* **Exercise description**
Gather every line of the listing below that contains the word "resolution", and copy each one in full.

* **Provided records**
* start *
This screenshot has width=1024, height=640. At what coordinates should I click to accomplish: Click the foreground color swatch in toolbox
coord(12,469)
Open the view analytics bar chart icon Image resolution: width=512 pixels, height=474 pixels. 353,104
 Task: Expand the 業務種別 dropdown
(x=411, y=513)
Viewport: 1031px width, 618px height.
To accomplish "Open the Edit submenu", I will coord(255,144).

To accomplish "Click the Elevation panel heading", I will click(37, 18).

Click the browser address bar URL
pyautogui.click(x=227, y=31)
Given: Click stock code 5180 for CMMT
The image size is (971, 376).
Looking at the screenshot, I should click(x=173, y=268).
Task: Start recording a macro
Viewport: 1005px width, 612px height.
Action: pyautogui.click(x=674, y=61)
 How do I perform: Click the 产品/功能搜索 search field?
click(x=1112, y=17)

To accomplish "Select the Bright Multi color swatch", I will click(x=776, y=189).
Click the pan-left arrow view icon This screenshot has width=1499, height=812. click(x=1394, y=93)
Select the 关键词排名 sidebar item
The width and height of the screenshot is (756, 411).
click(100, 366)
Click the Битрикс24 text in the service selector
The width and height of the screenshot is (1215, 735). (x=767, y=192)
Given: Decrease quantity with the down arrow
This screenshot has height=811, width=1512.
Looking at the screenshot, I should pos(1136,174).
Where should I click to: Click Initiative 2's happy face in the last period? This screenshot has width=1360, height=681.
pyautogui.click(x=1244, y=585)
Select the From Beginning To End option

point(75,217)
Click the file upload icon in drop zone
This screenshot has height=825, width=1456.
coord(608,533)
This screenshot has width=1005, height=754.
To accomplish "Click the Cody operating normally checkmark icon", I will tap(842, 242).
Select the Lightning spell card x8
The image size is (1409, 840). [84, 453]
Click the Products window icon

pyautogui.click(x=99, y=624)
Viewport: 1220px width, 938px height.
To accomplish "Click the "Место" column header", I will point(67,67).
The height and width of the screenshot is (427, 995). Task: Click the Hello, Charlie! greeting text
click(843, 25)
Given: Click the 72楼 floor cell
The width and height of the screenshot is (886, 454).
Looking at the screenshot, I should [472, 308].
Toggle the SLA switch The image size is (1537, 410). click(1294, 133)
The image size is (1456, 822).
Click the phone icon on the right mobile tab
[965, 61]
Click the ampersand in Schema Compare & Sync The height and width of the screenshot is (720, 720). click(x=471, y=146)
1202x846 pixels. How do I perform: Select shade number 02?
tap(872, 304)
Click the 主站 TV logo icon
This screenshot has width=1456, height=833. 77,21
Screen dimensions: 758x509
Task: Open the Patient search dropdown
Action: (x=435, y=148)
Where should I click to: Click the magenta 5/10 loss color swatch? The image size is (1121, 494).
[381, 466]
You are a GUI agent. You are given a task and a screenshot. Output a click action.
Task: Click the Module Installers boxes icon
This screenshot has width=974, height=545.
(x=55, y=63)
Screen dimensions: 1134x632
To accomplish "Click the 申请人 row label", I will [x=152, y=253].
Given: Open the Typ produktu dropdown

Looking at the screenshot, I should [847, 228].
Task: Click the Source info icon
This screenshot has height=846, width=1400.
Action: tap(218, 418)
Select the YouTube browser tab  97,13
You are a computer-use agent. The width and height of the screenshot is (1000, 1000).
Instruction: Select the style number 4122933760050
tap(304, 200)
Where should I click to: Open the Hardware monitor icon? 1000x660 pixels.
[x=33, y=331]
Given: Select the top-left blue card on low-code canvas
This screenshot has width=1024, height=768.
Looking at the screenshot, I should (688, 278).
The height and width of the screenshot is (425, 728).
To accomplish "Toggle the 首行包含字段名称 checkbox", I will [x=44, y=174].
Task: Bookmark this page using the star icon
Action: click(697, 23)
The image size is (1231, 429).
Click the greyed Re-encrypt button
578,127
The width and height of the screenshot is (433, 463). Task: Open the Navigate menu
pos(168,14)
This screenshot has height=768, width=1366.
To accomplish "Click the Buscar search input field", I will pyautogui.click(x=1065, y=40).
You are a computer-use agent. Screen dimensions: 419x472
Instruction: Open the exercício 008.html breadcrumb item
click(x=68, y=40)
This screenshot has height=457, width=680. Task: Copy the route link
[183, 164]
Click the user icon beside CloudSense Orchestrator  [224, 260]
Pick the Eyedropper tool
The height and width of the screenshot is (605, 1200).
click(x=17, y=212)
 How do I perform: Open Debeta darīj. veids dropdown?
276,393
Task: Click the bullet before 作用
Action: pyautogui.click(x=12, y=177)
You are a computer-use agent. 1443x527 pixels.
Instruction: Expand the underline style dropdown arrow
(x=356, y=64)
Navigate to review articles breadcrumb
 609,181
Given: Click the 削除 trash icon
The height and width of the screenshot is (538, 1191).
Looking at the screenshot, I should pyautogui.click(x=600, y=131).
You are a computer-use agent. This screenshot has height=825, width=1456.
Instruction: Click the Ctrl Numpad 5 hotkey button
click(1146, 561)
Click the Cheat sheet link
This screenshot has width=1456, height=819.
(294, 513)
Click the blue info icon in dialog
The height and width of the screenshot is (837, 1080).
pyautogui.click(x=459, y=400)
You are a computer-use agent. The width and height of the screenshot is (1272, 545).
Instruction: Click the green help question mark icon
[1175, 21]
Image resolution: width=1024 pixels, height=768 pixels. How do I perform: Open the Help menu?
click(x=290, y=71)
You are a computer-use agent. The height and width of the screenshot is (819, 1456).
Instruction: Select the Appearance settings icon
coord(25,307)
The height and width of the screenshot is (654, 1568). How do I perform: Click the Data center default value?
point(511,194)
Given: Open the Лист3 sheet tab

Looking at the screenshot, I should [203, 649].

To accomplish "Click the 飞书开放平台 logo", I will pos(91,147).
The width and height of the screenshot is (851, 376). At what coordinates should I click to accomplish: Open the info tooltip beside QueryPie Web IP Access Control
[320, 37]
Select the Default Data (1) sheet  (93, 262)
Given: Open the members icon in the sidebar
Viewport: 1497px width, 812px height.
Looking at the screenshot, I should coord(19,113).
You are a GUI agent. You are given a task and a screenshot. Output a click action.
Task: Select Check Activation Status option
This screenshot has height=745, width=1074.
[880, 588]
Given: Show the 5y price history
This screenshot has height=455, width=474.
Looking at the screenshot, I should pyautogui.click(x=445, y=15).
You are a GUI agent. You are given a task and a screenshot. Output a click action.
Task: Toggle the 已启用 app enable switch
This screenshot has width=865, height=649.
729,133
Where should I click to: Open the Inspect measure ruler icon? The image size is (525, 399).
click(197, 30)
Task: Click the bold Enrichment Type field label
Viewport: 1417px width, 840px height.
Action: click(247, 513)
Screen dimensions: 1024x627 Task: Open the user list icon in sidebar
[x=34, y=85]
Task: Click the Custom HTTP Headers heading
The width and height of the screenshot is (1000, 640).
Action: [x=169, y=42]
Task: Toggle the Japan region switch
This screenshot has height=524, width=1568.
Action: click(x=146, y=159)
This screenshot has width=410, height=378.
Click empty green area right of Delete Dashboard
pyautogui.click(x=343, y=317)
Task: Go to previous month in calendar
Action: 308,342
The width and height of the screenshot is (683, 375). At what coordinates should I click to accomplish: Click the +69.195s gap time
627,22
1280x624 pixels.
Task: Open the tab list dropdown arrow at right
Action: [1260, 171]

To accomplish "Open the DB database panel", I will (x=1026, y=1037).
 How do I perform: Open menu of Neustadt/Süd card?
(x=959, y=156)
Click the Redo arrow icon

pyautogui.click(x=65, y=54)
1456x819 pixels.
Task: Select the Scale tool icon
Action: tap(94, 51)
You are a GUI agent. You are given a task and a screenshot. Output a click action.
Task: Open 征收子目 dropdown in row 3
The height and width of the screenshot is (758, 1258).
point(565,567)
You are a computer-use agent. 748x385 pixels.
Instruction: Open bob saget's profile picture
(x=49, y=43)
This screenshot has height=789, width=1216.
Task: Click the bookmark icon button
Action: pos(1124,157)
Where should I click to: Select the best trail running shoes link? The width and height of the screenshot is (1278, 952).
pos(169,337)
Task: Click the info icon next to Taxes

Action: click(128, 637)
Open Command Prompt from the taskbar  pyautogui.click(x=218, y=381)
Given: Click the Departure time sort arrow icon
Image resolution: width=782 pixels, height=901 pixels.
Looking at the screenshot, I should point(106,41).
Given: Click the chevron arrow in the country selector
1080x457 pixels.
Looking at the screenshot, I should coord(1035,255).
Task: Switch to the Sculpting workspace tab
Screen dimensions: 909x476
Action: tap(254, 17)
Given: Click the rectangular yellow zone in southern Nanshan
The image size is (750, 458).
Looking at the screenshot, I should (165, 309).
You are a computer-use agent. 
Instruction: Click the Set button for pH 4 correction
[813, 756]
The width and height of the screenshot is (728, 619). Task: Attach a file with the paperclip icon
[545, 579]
* end *
* **Completed exercise**
Open the view analytics bar chart icon Image resolution: width=512 pixels, height=474 pixels. 353,104
Image resolution: width=1024 pixels, height=768 pixels. How do I perform: Open the Help menu?
Image resolution: width=782 pixels, height=901 pixels.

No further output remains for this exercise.